Od 1 maja 1976r. Zostałem powołany na stanowisko kierownika biura Zarządu Wojewódzkiego PZŁ w Bydgoszczy. Na spotkaniu z przewodniczącym ZGPZŁ w Warszawie, profesor Jerzy Krupka wyposażył mnie w odpowiednie instrukcje i komplet aktualnych zarządzeń oraz życzenia niech Ci Bór Darzy. I rozpoczęła się praca organizacyjna. Wprowadzona z dniem 01.01.1976 r. reorganizacja administracji państwowej podzieliła województwo bydgoskie na trzy nowe jednostki z siedzibami w Bydgoszczy, Toruniu i Włocławku. W nowe granice wpisano obwody łowieckie i dzierżawiące je koła łowieckie.

Dzięki przychylności dyrekcji Wydziału Rolnictwa, Leśnictwa i Gospodarki Żywnościowej Urzędu Wojewódzkiego w Bydgoszczy, na czas znalezienia odpowiedniej siedziby, zostaliśmy „przygarnięci” w gmachu Urzędu Wojewódzkiego. Ułatwiło to zorganizowanie w dniu 9 maja 1976 r. Wojewódzkiego Zjazdu Delegatów Kół Łowieckich i wyboru Wojewódzkiej Rady Łowieckiej i Zarządu Wojewódzkiego PZŁ w Bydgoszczy. Z dniem 1 lipca 1976 r. Prezydent Bydgoszczy wskazał dla naszego Zrzeszenia lokal biurowy przy ul. Dworcowej 56. Siedzibę tę użytkowaliśmy wspólnie z Ligą Ochrony Przyrody.

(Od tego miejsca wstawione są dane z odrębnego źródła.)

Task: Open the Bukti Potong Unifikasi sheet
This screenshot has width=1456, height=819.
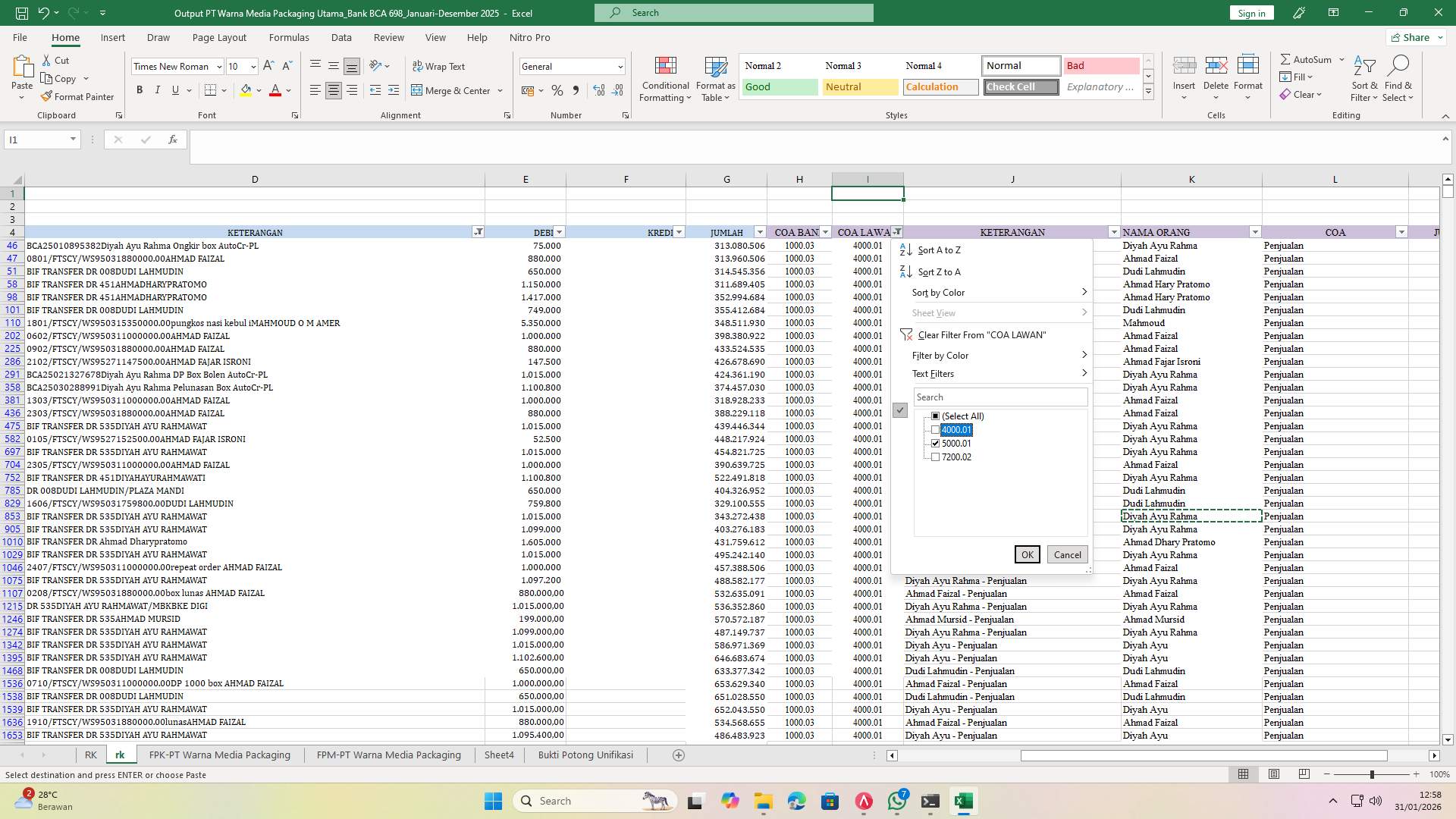Action: click(585, 755)
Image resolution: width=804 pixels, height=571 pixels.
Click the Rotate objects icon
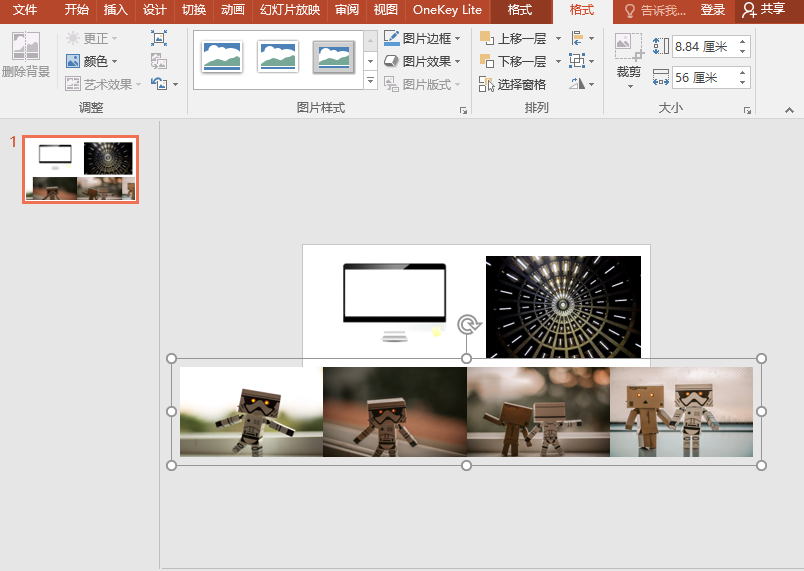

Wywołana uchwałą poprzedniego Wojewódzkiego Zjazdu dotacja z kół łowieckich pozwoliła na adaptacje lokalu i wyposażenie w niezbędny sprzęt biurowy. Lokal ten z powodzeniem służył wojewódzkim władzom łowieckim, kołom łowieckim i członkom PZŁ dla realizacji działalności statutowej i kameralnej do marca 1990 r.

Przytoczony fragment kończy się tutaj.